Now I hear the voice in your head saying what the hell is this?


You may say now if the problem is, if I am accepting a mixed type then simply I’ll not use it. I’ll just accept only one type.

Let's check this other example:

You are sending a welcome email to the new registered users to your eCommerce App using this WelcomeEmail class through sendEmailmethod.

    class WelcomeEmail {

        * @param string $emailAddress
        * @param string $subject
        * @param string $body
       public function sendEmail (string $emailAddress, string $subject, string $body)

Now you are expecting a string $emailAddress, string $subject, string $body Everything looks good, so let's use it.

    (new WelcomeEmail())->sendEmail(
           "registration success",
           "glad to have u with us :)",


You have an Issue!

The expected behavior: when a new user registers to your platform, that user should receive a welcome email.
But the actual behavior: the user registered, but he didn't receive any emails.

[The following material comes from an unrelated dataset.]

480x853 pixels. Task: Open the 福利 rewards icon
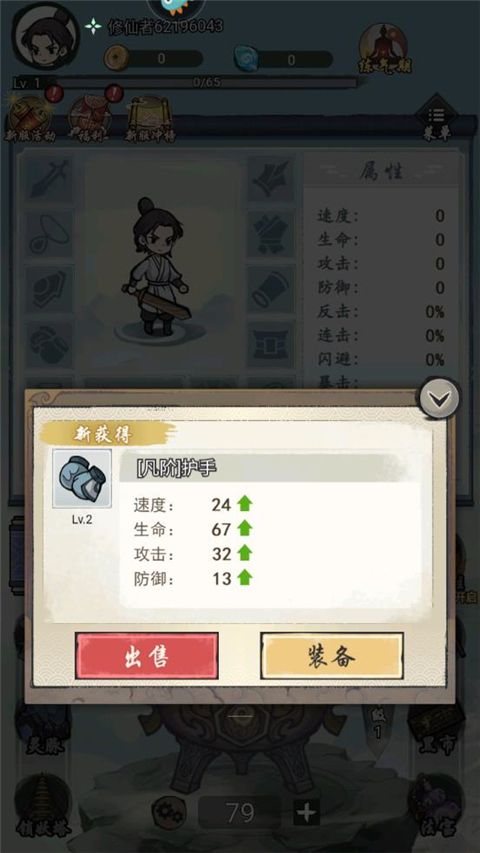pyautogui.click(x=89, y=120)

"If you think that you can rely on a developer's attention…"


So instead of having these meaningless generic arguments with string values now, we have valid meaningful arguments by introducing a new type that has a meaning which goes beyond being only a primitive type string.

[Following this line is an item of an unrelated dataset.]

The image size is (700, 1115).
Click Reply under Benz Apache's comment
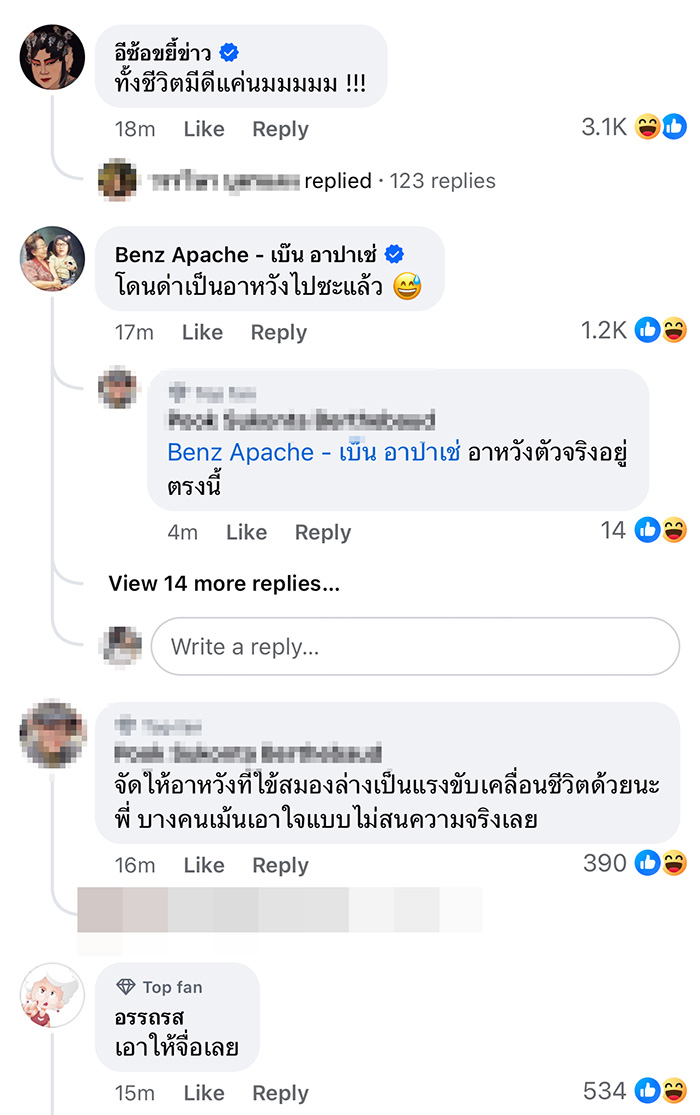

    final class WelcomeEmail {

        * @param EmailAddress $emailAddress
        * @param Subject $subject
        * @param Body $body
       public function sendEmail (EmailAddress $emailAddress, Subject $subject, Body $body)

This also helps you avoid mixing parameters, since the first parameter expects a type of EmailAddress not just a string. We call those new types ValueObjects.

What is ValueObject?

An object that represents a descriptive aspect of the domain with no conceptual identity is called a Value Object. Value Objects are instantiated to represent elements of the design that we care about only for what they are, not who or which they are. -Eric Evans-

Which means?

  • A value object is an object that is defined according to its value or its data rather than its identity.
  • A value object represents a typed value in your domain.
  • Also, this means we are representing things that are related to each other as a compound object or type.

  • A 2D coordinate consists of an X value and Y value.
  • An mount of money consists of {number + currency}.
  • A date range consists of {start_date + end_date}.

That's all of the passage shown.